Тем самым остро встает вопрос о понимании этого уникального события. Такое понимание возможно лишь в том случае, если присутствуют категориальные предпосылки осмысления, которые, однако, затем перед лицом уникальности обязательно трансцендируются, причем так, что они конвергируют в это уникальное событие.
Писание предлагает нам три такие предпосылки: 1) (растущее) представление о живом Боге, который в своем завете есть Бог живых; 2) открытые горизонты дохристианско–иудейской апокалиптики; 3) притязание исторического Иисуса на то, что Он становится для встречавших Его людей решением о вечном спасении или осуждении.

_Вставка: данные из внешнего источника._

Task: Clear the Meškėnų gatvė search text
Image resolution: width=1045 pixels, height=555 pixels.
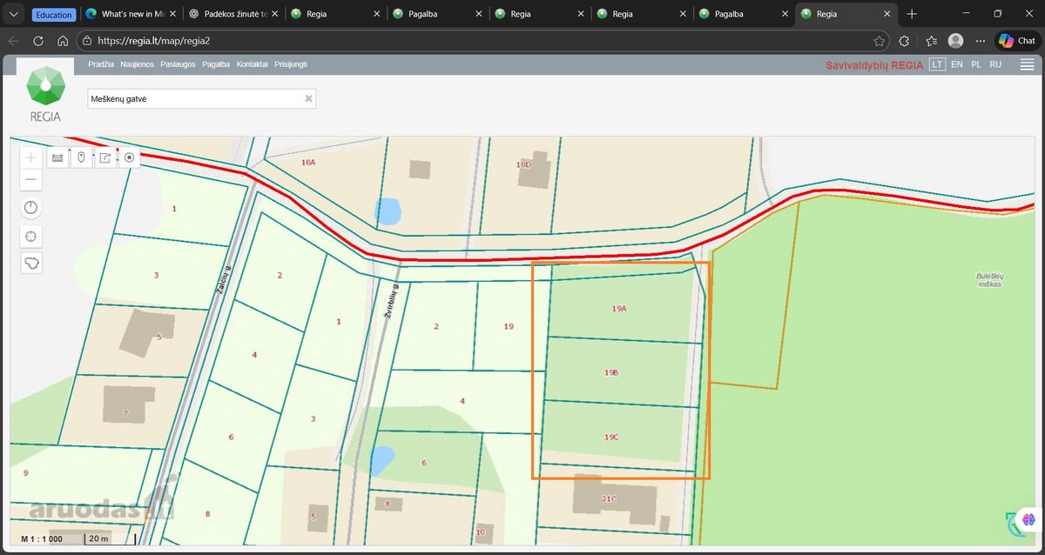Action: pos(308,99)
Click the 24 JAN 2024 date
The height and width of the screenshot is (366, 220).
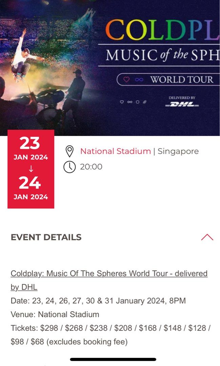[31, 188]
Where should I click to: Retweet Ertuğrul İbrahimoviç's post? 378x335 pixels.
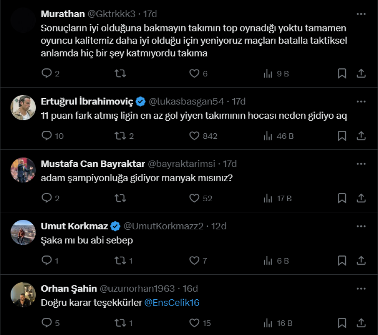[x=120, y=136]
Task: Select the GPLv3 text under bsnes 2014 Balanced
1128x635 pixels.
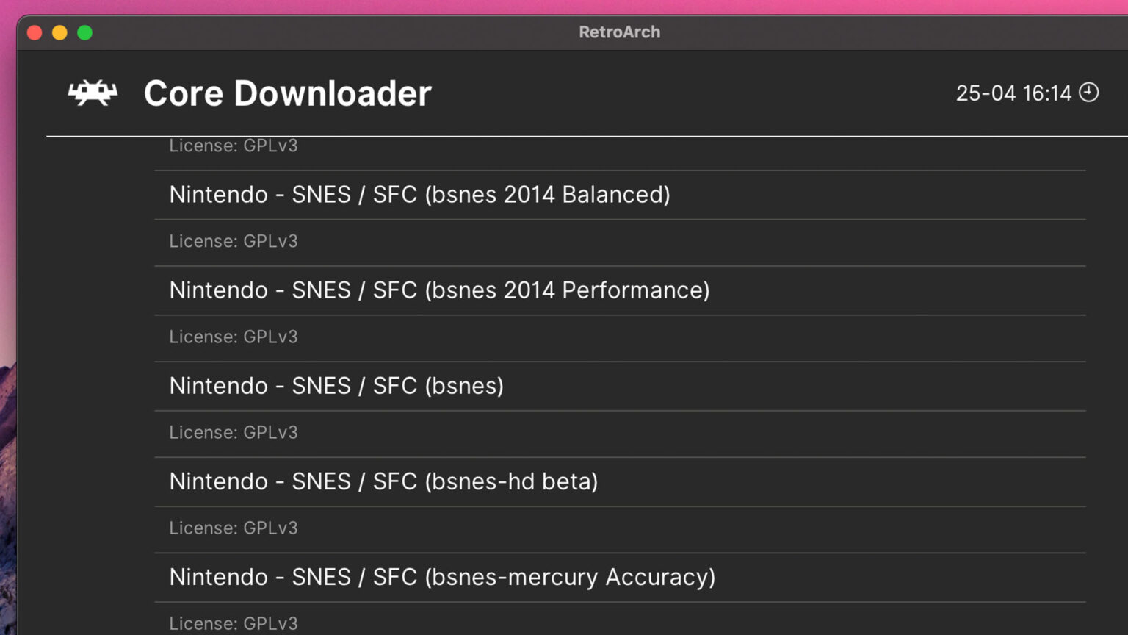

Бог завета изначально был не только живым, но и дающим жизнь, «истинная жизнь существует для израильтянина лишь в сообществе с живым Богом».[603] «Ибо у Тебя источник жизни» (Пс 35:10). И для Иисуса Бог «не есть Бог мертвых, но живых» (Мф 22:32). Уже в Ветхом Завете левитское благочестие, исходя из этой мысли о живом Боге, трансцендирует неумолимо поставленную человеку границу смерти: выработалось «глубокое убеждение на основании уверенности в неразрушимости жизненного единства, предложенного Богом».[604] Иисус как живое воплотившееся Слово Божье есть собственно Живущий (Ин 14:19 и др.), живущий через Отца в самом себе (Ин 5:26). Поэтому совершенно естественно, когда ангелы во гробе в Евангелии от Луки спрашивают женщин: «Что вы ищете живого между мертвыми?» (24:5; см. 24:23; Деян 1:3; 25:19). Уникальное и неожиданное событие воскресения Умершего в окончательную бессмертную жизнь обнаруживается как превосходство над областью всего известного, даже тем или иным образом уже ожидаемого человеком.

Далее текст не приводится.